How are the Dresden books nowadays? No spoilers, please

The most recent two books (big fight spread over two books) were a lot of fun. I finished them and am eager for more.

That said, there are definitely some issues with the series a whole that are either papered over or ignored:

-increasingly implausible that the muggle world continues to not believe in magic (and in fact these two books seemed to be very clearly leading up to “and now the magic world is exposed” before seeming to chicken out)
-increasingly implausible that the council and the wardens continue to be suspicious of and hostile towards Harry, despite him obviously being the most important person in the entire world. (Clearly it’s reasonable for them to be suspicious and careful behind closed doors, and treat him with kid gloves… but they’re constantly openly antagonistic towards him.)
-lots of ludicriously-overcomplicated-villain-plots where there’s things only work out for the bad guys if 19 consecutive things all happen in precisely the right order, including two good guys communicating in step 3, but not FULLY communicating, yada yada yada
-repeated introductions of brand new baddies and organizations which there’s no possible way Harry (and the readers) shouldn’t have heard of up until now

But, again, super fun books, lots to recommend them. Just grousing a bit.

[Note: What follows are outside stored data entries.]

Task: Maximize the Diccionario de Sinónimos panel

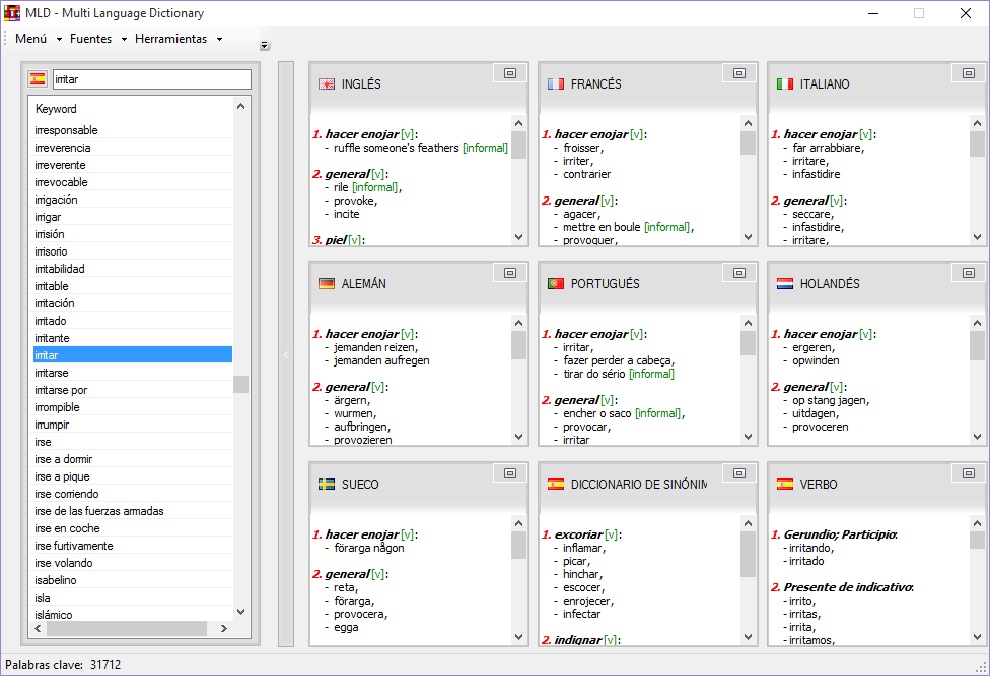Action: (739, 473)
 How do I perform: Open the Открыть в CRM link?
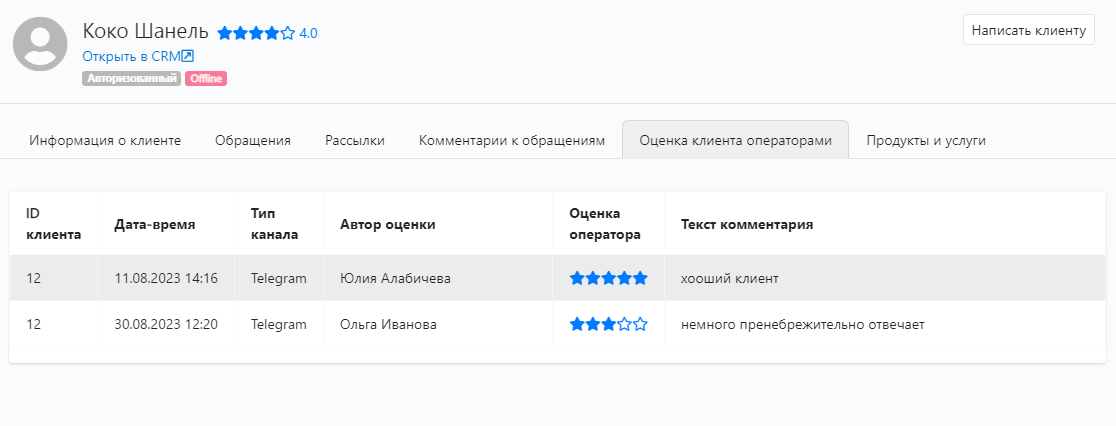(138, 56)
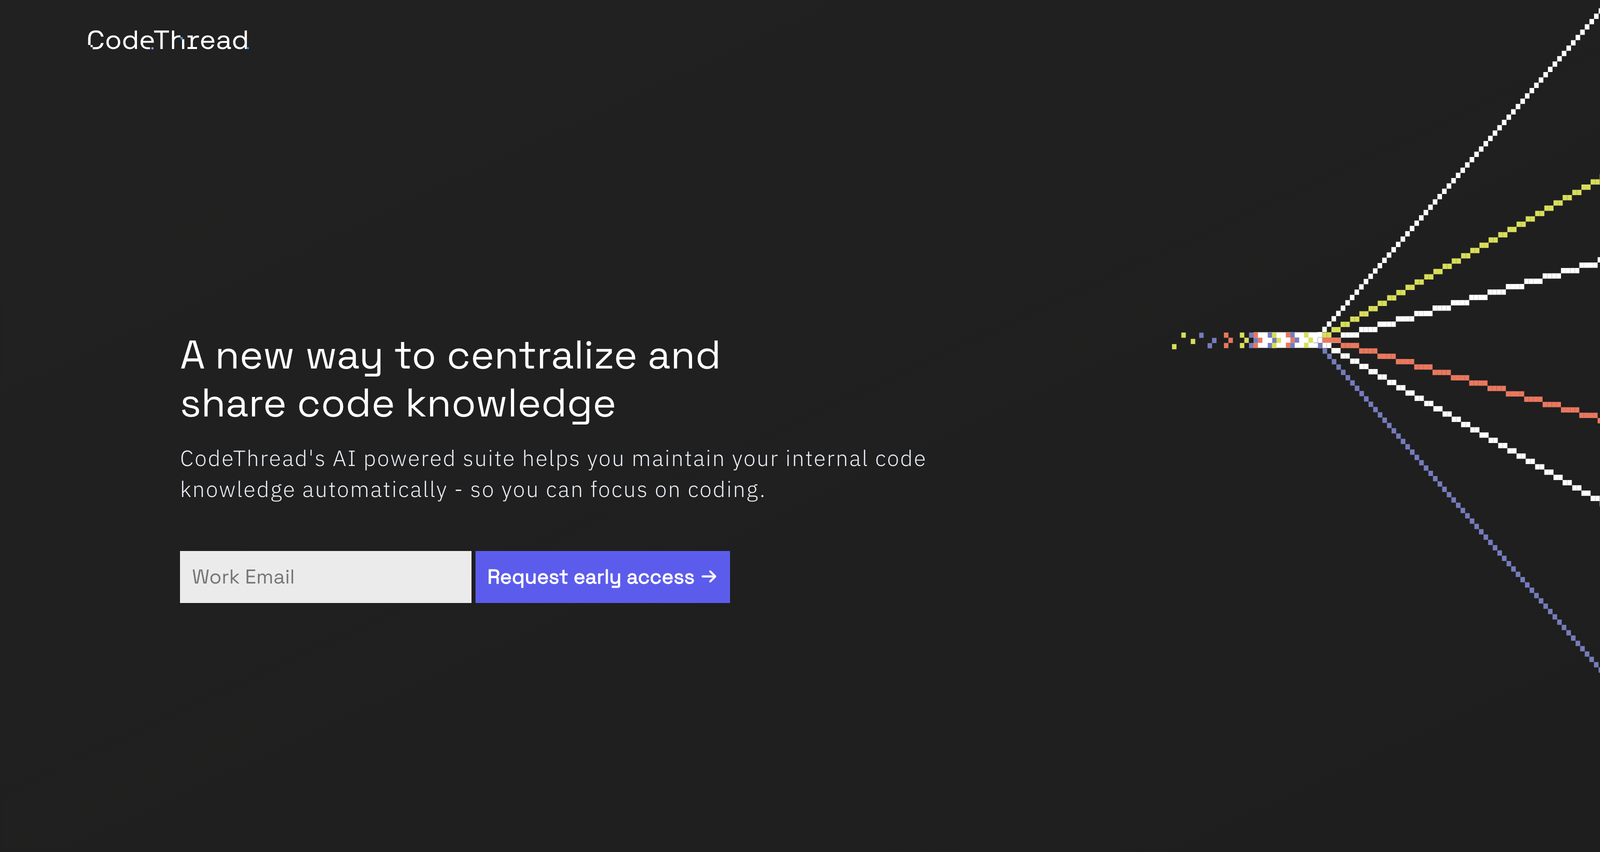Screen dimensions: 1600x852
Task: Click the Request early access button
Action: (x=602, y=577)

Regarding the last point of your spoiler:
I think you’re forgetting that Harry did not have anything like an ordinary training. Justin focused solely on things that would mold Harry into a very specific image, and Ebenezer had to focus on undoing the damage.

It would be like, in our society, if somebody was home-schooled to be an excellent farmer (soil knowledge, crop nutrition, etc.), and the teacher didn’t bother with any non-farmer education. An 18-year-old under such a regime would have a college-level education in farm-related matters, and at best a 2nd-grade education in many other subjects.

I’m specifically referring to the library of congress people who show up at the end of the most recent book. I agree that Harry has had a very focused focus his entire life. But they are 100% directly within that focus, namely, the boundary between the magic and mundane worlds. You’d have to work very hard to convince me that, knowing they exist and what they do, it makes any kind of sense that he has not encountered them and no one has ever mentioned their existence to him at any point up until now.

Yeah, that group especially seemed rather implausible, given that there really isn’t a “masquerade” in the Dresdenverse. The supernatural doesn’t take any particular pains to hide its existence (Harry listing himself in the Yellow Pages is considered gauche, but not punishable), and just stays hidden as a result of us normals just not wanting to know. Anyone who takes a serious interest in the supernatural quickly finds themselves with all of the knowledge they need, like the Churchmouse thief. So what the heck have these Librarians been doing, that there’s still anything to hide from them?